We classify categories as numbers (0 to 9) to avoid bias – instead of labelling it with words in a specific language and excluding people who don’t speak that language! You can learn more about bias and techniques to avoid it here.

Classfication of fashion images

Classification is working like this:

../../../_images/how_to_work.png

If you want to know neural network and deep learning more detaily, then you can see these videos (Link).

Code

This is a whole code to classify 9 categories of images from Fashion MNIST dataset:

import tensorflow as tf
print(tf.__version__)

mnist = tf.keras.datasets.fashion_mnist

(training_images, training_labels), (test_images, test_labels) = mnist.load_data()

import matplotlib.pyplot as plt
plt.imshow(training_images[0])
print(training_labels[0])
print(training_images[0])

training_images  = training_images / 255.0
test_images = test_images / 255.0

model = tf.keras.models.Sequential([tf.keras.layers.Flatten(),
                                    tf.keras.layers.Dense(128, activation=tf.nn.relu),
                                    tf.keras.layers.Dense(10, activation=tf.nn.softmax)])

model.compile(optimizer = tf.train.AdamOptimizer(),
              loss = 'sparse_categorical_crossentropy',
              metrics=['accuracy'])

model.fit(training_images, training_labels, epochs=5)

model.evaluate(test_images, test_labels)

Callback function

We can stop training using callback function. Callback function is called the end of each epoch and this code is the method for how to use callback function:

import tensorflow as tf

class myCallback(tf.keras.callbacks.Callback):
    def on_epoch_end(self, epoch, logs={}):
        if(logs.get('acc')>0.6):
            print("\nReached 60% accuracy so cancelling training!")
            self.model.stop_training = True

mnist = tf.keras.datasets.fashion_mnist

(x_train, y_train),(x_test, y_test) = mnist.load_data()
x_train, x_test = x_train / 255.0, x_test / 255.0

callbacks = myCallback()

model = tf.keras.models.Sequential([
    tf.keras.layers.Flatten(input_shape=(28, 28)),
    tf.keras.layers.Dense(512, activation=tf.nn.relu),
    tf.keras.layers.Dense(10, activation=tf.nn.softmax)
])

model.compile(optimizer='adam',
              loss='sparse_categorical_crossentropy',
              metrics=['accuracy'])

model.fit(x_train, y_train, epochs=10, callbacks=[callbacks])

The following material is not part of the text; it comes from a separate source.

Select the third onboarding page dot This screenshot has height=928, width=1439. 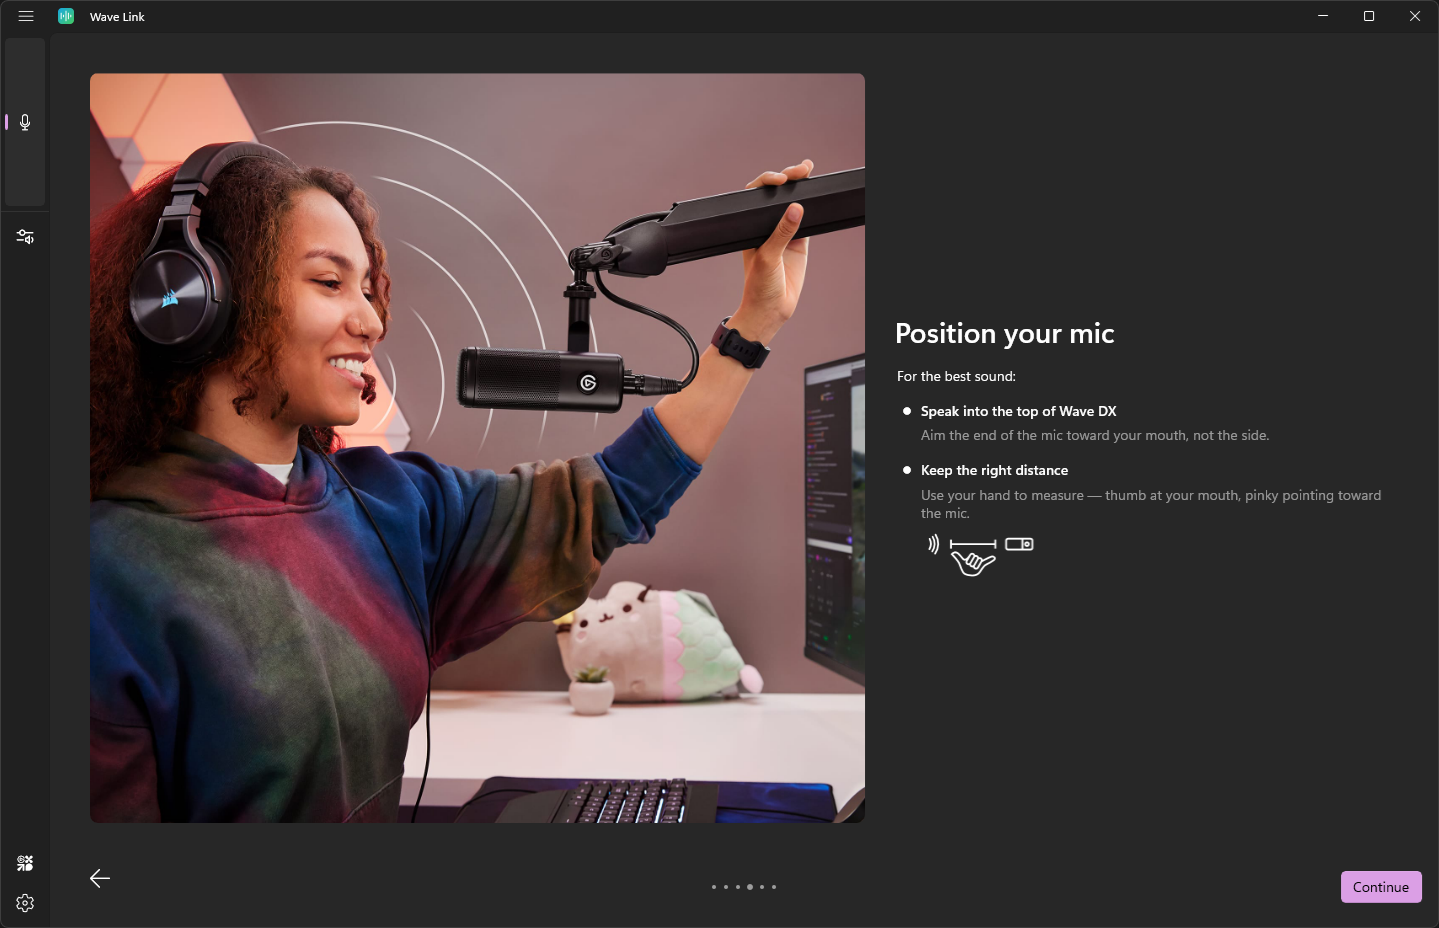click(x=737, y=887)
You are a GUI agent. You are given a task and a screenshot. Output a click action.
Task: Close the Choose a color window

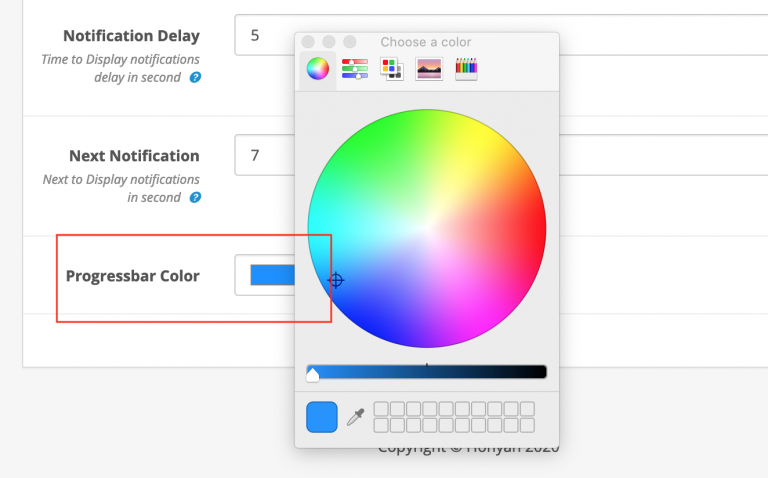click(x=308, y=42)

Example: classify 9 digit images

This is another exmaple of the image classification example. We can use MNIST which has items of handwriting – the digits 0 through 9 and this is a code:

import tensorflow as tf

class myCallback(tf.keras.callbacks.Callback):
    def on_epoch_end(self, epoch, logs={}):
        if(logs.get('acc') > 0.99):
            print("\nReached 99% accuracy so cancelling training!")
            self.model.stop_training = True

def train_mnist():
    mnist = tf.keras.datasets.mnist

    (x_train, y_train),(x_test, y_test) = mnist.load_data()

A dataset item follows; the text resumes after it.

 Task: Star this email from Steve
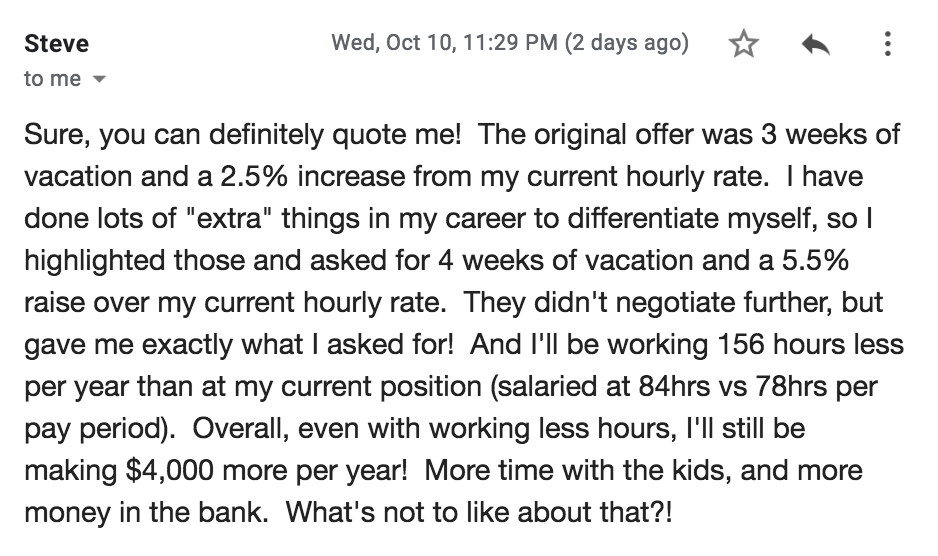(x=743, y=45)
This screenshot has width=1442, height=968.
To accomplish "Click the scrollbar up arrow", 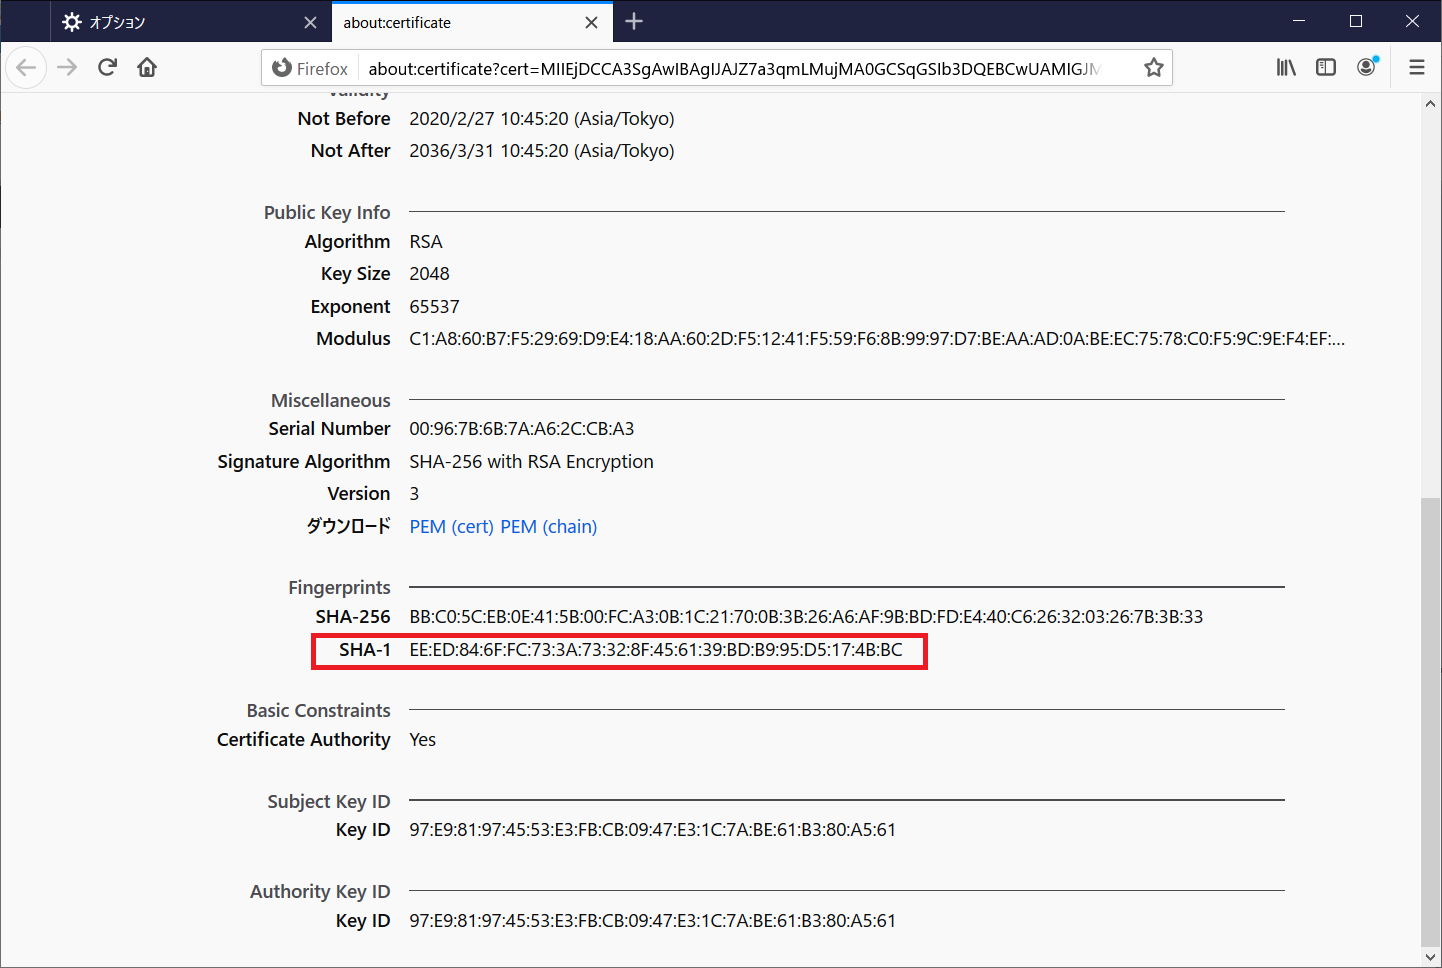I will click(1431, 101).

    x_train  = x_train / 255.0
    x_test = x_test / 255.0

    model = tf.keras.models.Sequential([tf.keras.layers.Flatten(),
                                        tf.keras.layers.Dense(128, activation=tf.nn.relu),
                                        tf.keras.layers.Dense(10, activation=tf.nn.softmax)])

    model.compile(optimizer='adam',
                loss='sparse_categorical_crossentropy',
                metrics=['accuracy'])

    history = model.fit(x_train, y_train, epochs=10, callbacks=[myCallback()])

    return history.epoch, history.history['acc'][-1]

train_mnist()

Quiz: Introduction to computer vision

Quiz list


Question 1

What’s the name of the dataset of Fashion images used in this week’s code?

[ ] Fashion Tensors

[ ] Fashion MNIST

[ ] Fashion Data

[ ] Fashion MN

Question 2

What do the above mentioned Images look like?

[ ] 82x82 Greyscale

[ ] 100x100 Color

[ ] 28x28 Color

[ ] 28x28 Greyscale

Question 3

How many images are in the Fashion MNIST dataset?

[ ] 42

[ ] 60,000

[ ] 0,000

[ ] 70,000

Question 4

Why are there 10 output neurons?

[ ] To make it classify 10x faster

[ ] Purely arbitrary

[ ] To make it train 10x faster

[ ] There are 10 different labels

Question 5

What does Relu do?

[ ] It only returns x if x is less than zero

[ ] It only returns x if x is greater than zero

[ ] For a value x, it returns 1/x

[ ] It returns the negative of x

Question 6

Why do you split data into training and test sets?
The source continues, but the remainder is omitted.